● Work to be completed
Transcribe the passage from the TAK-875 dose-selection text below, beginning at the words "A Semi-Mechanistic Modeling" and stopping after "Masashi Hirayama (1)".

● Text excerpt
= = =

A Semi-Mechanistic Modeling approach to support Phase III dose selection for TAK-875 Integrating Glucose and HbA1c Data in Japanese Type 2 Diabetes Patients
Fran Stringer (1), Kumi Matsuno (1), Nelleke Snelder (2) and Masashi Hirayama (1)
(1) Clinical Pharmacology Dept, Takeda Pharmaceutical Company, Osaka, Japan; (2) LAP&P Consultants BV, Leiden, The Netherlands;
Objective: TAK-875 is a selective agonist of G protein-coupled receptor 40, and has a different mechanism of action for type 2 diabetes (T2DM) by improving glucose-dependent insulin secretion. This analysis integrated fasting plasma glucose (FPG) and HbA1c to evaluate the drug action of TAK-875 in Japanese T2DM patients. The comprehensive model incorporated placebo effects and was developed to be utilised in the design of the subsequent Phase III clinical trials.
Methods: The efficacy and safety of TAK-875 in T2DM patients were assessed in a Phase II randomized, double-blind study at doses of 6.25, 12.5, 25, 50, 100, and 200mg1. PK and PD data for FPG and HbA1c were collected throughout the trial. The individual PK parameters were estimated in addition to a covariate analysis to explore the influence of different patient characteristics on the exposure of the drug. The relationship between exposure, time, FPG and HbA1c was explored using a simultaneous cascading indirect response model with the measures for individual PK exposure utilised. A number of models were explored to describe the placebo effect.

= = =

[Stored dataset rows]
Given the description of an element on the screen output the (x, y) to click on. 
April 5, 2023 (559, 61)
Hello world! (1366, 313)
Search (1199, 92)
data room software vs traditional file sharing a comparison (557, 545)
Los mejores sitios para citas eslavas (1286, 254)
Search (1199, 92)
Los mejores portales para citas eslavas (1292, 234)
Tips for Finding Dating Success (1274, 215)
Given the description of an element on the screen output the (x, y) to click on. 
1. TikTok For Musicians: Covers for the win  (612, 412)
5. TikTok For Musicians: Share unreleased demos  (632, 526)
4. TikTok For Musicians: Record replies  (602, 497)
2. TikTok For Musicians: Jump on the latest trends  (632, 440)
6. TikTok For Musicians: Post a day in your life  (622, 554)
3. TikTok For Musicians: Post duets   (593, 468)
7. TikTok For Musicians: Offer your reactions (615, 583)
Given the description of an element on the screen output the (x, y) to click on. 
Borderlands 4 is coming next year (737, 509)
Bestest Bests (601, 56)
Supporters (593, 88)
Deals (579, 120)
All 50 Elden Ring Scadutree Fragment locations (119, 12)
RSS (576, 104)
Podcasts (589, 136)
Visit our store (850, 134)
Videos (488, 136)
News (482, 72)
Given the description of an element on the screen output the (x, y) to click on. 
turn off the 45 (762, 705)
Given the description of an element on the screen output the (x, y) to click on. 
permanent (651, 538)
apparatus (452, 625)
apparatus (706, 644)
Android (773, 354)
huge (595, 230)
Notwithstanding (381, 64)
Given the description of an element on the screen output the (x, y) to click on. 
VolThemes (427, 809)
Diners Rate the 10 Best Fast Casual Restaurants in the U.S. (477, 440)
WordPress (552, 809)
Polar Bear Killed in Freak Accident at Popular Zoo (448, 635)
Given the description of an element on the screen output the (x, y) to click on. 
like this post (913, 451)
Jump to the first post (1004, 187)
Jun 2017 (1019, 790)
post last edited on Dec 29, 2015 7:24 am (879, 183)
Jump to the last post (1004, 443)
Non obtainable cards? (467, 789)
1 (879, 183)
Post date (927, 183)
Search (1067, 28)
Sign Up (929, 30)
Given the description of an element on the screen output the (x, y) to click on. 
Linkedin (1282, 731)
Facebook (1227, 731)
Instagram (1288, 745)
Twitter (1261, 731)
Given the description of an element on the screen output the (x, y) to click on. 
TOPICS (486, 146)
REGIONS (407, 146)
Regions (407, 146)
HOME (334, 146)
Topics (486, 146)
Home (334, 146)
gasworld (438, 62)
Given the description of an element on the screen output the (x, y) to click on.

= = =

● Output of the task
A Semi-Mechanistic Modeling approach to support Phase III dose selection for TAK-875 Integrating Glucose and HbA1c Data in Japanese Type 2 Diabetes Patients
Fran Stringer (1), Kumi Matsuno (1), Nelleke Snelder (2) and Masashi Hirayama (1)